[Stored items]
_ _ _ _
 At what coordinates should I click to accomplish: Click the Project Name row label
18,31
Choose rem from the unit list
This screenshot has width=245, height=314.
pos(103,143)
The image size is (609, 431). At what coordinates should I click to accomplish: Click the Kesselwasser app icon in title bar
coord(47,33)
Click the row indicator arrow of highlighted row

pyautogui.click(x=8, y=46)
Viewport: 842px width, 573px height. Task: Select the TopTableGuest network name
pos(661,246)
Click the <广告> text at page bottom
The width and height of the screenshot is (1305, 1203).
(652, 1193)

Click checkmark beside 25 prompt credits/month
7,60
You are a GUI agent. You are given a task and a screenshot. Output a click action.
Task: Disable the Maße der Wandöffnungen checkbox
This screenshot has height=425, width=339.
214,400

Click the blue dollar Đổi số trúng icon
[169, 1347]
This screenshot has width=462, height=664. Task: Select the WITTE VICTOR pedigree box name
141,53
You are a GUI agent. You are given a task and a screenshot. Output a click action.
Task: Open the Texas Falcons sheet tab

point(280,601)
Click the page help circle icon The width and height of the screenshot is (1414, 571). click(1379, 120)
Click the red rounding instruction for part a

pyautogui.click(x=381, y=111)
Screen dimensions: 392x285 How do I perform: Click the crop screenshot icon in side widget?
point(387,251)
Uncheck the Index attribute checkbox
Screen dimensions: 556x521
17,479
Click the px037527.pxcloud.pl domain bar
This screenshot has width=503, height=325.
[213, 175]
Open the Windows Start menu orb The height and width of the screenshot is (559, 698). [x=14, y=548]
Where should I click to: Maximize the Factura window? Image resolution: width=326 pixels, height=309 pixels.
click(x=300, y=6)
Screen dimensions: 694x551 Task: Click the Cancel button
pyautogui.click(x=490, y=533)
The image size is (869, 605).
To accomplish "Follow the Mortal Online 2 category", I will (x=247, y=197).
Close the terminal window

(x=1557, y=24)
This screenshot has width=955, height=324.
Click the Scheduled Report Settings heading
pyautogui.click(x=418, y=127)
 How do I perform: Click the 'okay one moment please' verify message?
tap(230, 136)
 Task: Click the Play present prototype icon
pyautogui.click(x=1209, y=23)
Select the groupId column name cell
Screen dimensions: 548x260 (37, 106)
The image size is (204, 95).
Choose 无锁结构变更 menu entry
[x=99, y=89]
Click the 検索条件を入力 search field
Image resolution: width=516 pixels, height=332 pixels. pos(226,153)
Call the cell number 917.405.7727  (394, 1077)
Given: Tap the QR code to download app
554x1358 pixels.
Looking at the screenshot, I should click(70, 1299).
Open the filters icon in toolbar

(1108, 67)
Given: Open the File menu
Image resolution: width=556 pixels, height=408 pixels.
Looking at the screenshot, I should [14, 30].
_ _ _ _
Would you transcribe every entry exactly, leaving nothing out?

 At what coordinates should I click to accomplish: Click the Project Name row label
18,31
Choose rem from the unit list
This screenshot has width=245, height=314.
pos(103,143)
The image size is (609, 431). At what coordinates should I click to accomplish: Click the Kesselwasser app icon in title bar
coord(47,33)
Click the row indicator arrow of highlighted row

pyautogui.click(x=8, y=46)
Viewport: 842px width, 573px height. Task: Select the TopTableGuest network name
pos(661,246)
Click the <广告> text at page bottom
The width and height of the screenshot is (1305, 1203).
(652, 1193)

Click checkmark beside 25 prompt credits/month
7,60
You are a GUI agent. You are given a task and a screenshot. Output a click action.
Task: Disable the Maße der Wandöffnungen checkbox
This screenshot has height=425, width=339.
214,400

Click the blue dollar Đổi số trúng icon
[169, 1347]
This screenshot has width=462, height=664. Task: Select the WITTE VICTOR pedigree box name
141,53
You are a GUI agent. You are given a task and a screenshot. Output a click action.
Task: Open the Texas Falcons sheet tab

point(280,601)
Click the page help circle icon The width and height of the screenshot is (1414, 571). click(1379, 120)
Click the red rounding instruction for part a

pyautogui.click(x=381, y=111)
Screen dimensions: 392x285 How do I perform: Click the crop screenshot icon in side widget?
point(387,251)
Uncheck the Index attribute checkbox
Screen dimensions: 556x521
17,479
Click the px037527.pxcloud.pl domain bar
This screenshot has width=503, height=325.
[213, 175]
Open the Windows Start menu orb The height and width of the screenshot is (559, 698). [x=14, y=548]
Where should I click to: Maximize the Factura window? Image resolution: width=326 pixels, height=309 pixels.
click(x=300, y=6)
Screen dimensions: 694x551 Task: Click the Cancel button
pyautogui.click(x=490, y=533)
The image size is (869, 605).
To accomplish "Follow the Mortal Online 2 category", I will (x=247, y=197).
Close the terminal window

(x=1557, y=24)
This screenshot has width=955, height=324.
Click the Scheduled Report Settings heading
pyautogui.click(x=418, y=127)
 How do I perform: Click the 'okay one moment please' verify message?
tap(230, 136)
 Task: Click the Play present prototype icon
pyautogui.click(x=1209, y=23)
Select the groupId column name cell
Screen dimensions: 548x260 (37, 106)
The image size is (204, 95).
Choose 无锁结构变更 menu entry
[x=99, y=89]
Click the 検索条件を入力 search field
Image resolution: width=516 pixels, height=332 pixels. pos(226,153)
Call the cell number 917.405.7727  (394, 1077)
Given: Tap the QR code to download app
554x1358 pixels.
Looking at the screenshot, I should click(70, 1299).
Open the filters icon in toolbar

(1108, 67)
Given: Open the File menu
Image resolution: width=556 pixels, height=408 pixels.
Looking at the screenshot, I should [14, 30].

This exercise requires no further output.